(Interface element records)
· · · · · · ·

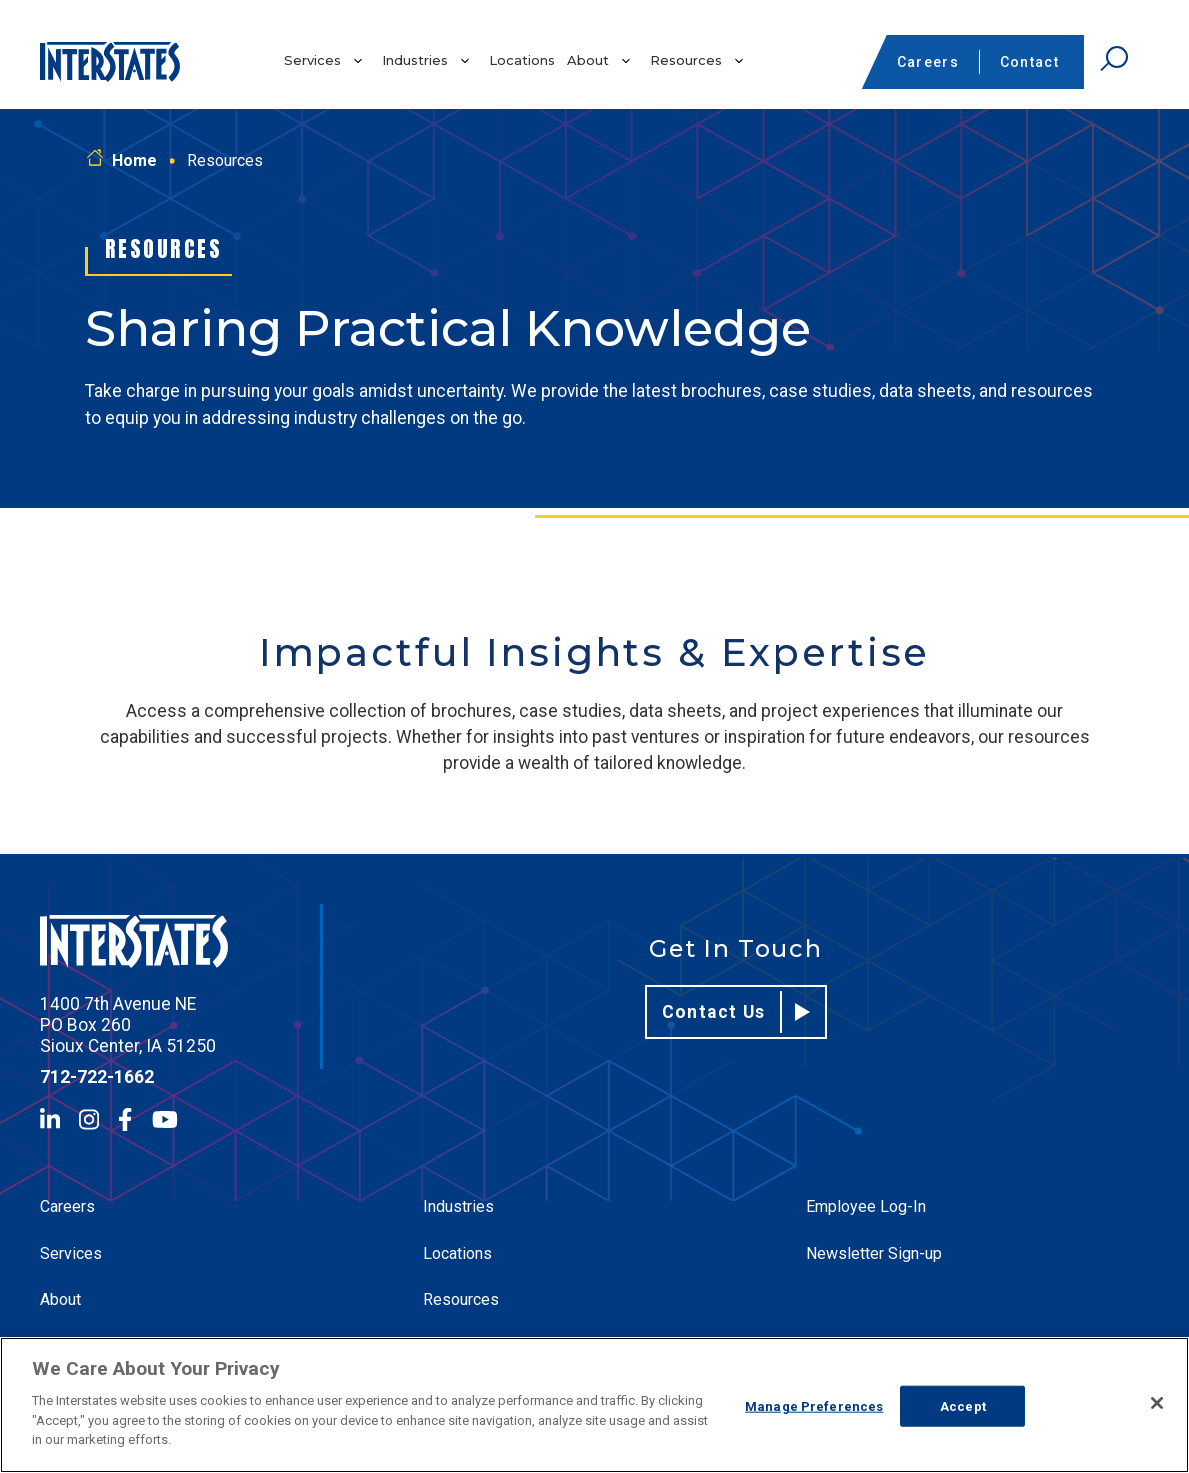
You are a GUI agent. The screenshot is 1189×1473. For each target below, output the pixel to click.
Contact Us (736, 1012)
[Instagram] (89, 1119)
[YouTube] (165, 1119)
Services (312, 60)
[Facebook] (125, 1119)
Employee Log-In (866, 1206)
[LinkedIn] (50, 1119)
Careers (928, 62)
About (588, 60)
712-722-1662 (97, 1077)
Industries (415, 60)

· · · · · · ·

Given problem: Could you copy the lines above with "Careers" changed to "Jobs" and everything else kept the same? Leave the pictures out of your answer.

Task solution:
You are a GUI agent. The screenshot is 1189×1473. For each target below, output the pixel to click.
Contact Us (736, 1012)
[Instagram] (89, 1119)
[YouTube] (165, 1119)
Services (312, 60)
[Facebook] (125, 1119)
Employee Log-In (866, 1206)
[LinkedIn] (50, 1119)
Jobs (928, 62)
About (588, 60)
712-722-1662 (97, 1077)
Industries (415, 60)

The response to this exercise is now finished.